Effects of parameter settings on capture of database structure fragments
Numbers of positional hits (residues within spans) corresponding to each position along the poliovirus query structure were plotted for window_size/distance_cutoff parameter pairs 70/3.5Å, 80/4.0Å, and 90/4.0Å (hereafter referring only to the window_size) (Figure 3). In some regions, there was observed considerable variation in the numbers of positional hits captured for the different window_size settings (e.g., positions within ranges 290-310 and 390-440), whereas at other positions, window_size had little effect on the numbers of qualified hits captured (most notably positions within ranges 1-240 and 360-390). Observations of positional hit frequency variations over the length of poliovirus RdRp led to identification of a variability profile (illustrated in Figures 3 and 5). The regions of high variability were "locked" between regions of high specificity, which exhibited little or no change with the variation of window_size. As window_size was increased, the numbers of positional hits tended to decrease in those regions for which window_size-dependent variability was observed. Comparison of positional hit variabilities to secondary structure (Figure 3, along x-axis) revealed that the window-related variability tended to occur in regions of helical secondary structure. A polymerase "baseline", amounting to fewer than 50 positional hits (corresponding primarily to polymerase structures) was observed along the entirety of the poliovirus chain (Figure 3 x-axis). All polymerase baseline regions, with the exception of region 410-461, were identifiable independently of window_size. The latter C-terminal region showed high specificity at window size 90. In this region, lowering the window_size value to just 70 resulted in the capture of many (> 900) structure fragments that have apparent structural similarity to poliovirus RdRp (Figure 3, tall red peaks at right side of plot). The N-terminal region of the poliovirus protein yielded the least positional hits, indicating relative structural uniqueness in this region.

WORK TASK 1:
Answer these questions using the passage on parameter settings and structure fragment capture:
(a) Which three window_size/distance_cutoff pairs were used when plotting the positional hits?
(b) In what kind of secondary structure did the window-related variability tend to occur?
(c) Which region of the poliovirus protein yielded the fewest positional hits?
WORK TASK 2: Write a continuation of the passage on parameter settings and structure fragment capture, picking up after its final sentence.

(Collection entries)
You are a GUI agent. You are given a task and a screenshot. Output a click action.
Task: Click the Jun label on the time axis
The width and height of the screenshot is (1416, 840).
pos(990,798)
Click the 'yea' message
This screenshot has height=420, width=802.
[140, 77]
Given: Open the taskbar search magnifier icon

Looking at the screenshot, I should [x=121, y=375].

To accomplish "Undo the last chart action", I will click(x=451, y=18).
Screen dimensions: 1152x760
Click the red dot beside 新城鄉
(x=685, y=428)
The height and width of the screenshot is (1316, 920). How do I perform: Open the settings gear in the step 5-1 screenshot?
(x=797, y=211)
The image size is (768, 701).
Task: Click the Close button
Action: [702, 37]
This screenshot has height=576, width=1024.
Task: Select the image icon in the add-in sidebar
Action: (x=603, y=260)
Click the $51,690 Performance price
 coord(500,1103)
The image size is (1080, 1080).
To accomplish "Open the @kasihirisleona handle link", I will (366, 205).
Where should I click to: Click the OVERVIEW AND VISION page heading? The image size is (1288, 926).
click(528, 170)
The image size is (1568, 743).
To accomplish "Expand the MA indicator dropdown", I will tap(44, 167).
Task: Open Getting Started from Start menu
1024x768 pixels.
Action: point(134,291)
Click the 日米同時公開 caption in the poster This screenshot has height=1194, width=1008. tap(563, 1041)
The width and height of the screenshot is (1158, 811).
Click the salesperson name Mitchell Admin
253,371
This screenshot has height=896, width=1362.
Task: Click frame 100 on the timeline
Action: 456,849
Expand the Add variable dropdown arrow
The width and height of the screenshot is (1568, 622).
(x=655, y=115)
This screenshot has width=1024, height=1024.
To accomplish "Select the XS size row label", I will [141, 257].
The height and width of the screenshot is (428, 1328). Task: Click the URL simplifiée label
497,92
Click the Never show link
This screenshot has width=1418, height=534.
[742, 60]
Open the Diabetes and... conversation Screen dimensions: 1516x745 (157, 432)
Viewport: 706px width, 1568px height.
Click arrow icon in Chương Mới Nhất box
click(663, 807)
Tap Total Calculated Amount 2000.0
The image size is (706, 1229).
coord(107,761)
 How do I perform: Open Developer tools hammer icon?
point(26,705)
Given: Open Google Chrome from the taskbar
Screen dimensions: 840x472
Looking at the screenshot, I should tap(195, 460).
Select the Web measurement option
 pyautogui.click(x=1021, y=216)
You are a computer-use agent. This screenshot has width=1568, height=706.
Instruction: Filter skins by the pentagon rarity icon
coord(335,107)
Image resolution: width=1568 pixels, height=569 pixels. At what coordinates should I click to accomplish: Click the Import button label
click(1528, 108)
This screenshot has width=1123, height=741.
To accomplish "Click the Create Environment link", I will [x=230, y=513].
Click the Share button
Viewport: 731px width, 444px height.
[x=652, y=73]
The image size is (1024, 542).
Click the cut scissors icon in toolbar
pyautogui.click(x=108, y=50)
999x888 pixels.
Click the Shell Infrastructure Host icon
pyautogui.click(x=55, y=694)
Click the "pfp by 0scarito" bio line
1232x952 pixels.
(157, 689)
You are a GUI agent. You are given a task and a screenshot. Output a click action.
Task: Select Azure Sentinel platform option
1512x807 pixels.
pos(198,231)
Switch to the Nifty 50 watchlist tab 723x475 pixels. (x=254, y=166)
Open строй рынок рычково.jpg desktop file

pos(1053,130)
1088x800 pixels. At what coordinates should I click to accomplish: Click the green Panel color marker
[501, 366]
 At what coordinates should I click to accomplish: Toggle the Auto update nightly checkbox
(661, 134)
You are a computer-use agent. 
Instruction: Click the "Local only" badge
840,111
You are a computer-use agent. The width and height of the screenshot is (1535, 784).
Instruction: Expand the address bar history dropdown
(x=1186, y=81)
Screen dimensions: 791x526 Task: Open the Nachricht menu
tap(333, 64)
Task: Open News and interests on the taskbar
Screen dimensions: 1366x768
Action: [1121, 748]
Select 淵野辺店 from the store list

FINAL ANSWER 1:
(a) 70/3.5Å, 80/4.0Å, and 90/4.0Å.
(b) Helical secondary structure.
(c) The N-terminal region.

FINAL ANSWER 2:
Composition of captured structure fragments at specific positions
We selected six positions (Figure 3, residues numbered at top of plot) at which to examine the diversity of structure fragments captured at each of four window_size values (Table 3, additional files 3, 4, 5, 6, 7, and 8: StralSV-RdRp_Suppl_Table 2, StralSV-RdRp_Suppl_Table 3, StralSV-RdRp_Suppl_Table 4, StralSV-RdRp_Suppl_Table 5, StralSV-RdRp_Suppl_Table 6, StralSV-RdRp_Suppl_Table 7). Orientations within the structure of poliovirus RdRp of these six positions are indicated on the structure model shown in the inset of Figure 3. Qualified hits were examined for positions at which numbers of positional hits were relatively invariant (D238, D328, L374) or highly variant (N297, H398, H413) among the calculations run at the four window_size values. (In some cases preferences for selection of a particular residue for this analysis was based on existence of a functional annotation for that residue and, therefore, of biological interest (e.g., D238, N297; [21, 29]). We included window_size 50 in this analysis in order to determine what effect a very small (low stringency) window_size value might have on the structure-function diversity of qualified hits (i.e., would it greatly increase the diversity?). For each position and each window_size, qualified hits were categorized by SCOP concise classification strings. Hits were categorized into four families in the e.8.1 (DNA/RNA polymerases) superfamily: e.8.1.1 (DNA polymerase I), e.8.1.2 (Reverse transcriptase), e.8.1.4 (RNA-dependent RNA-polymerase), and e.8.1.6 (dsRNA phage RNA-dependent RNA-polymerase), and into various other non-e.8 SCOP classifications.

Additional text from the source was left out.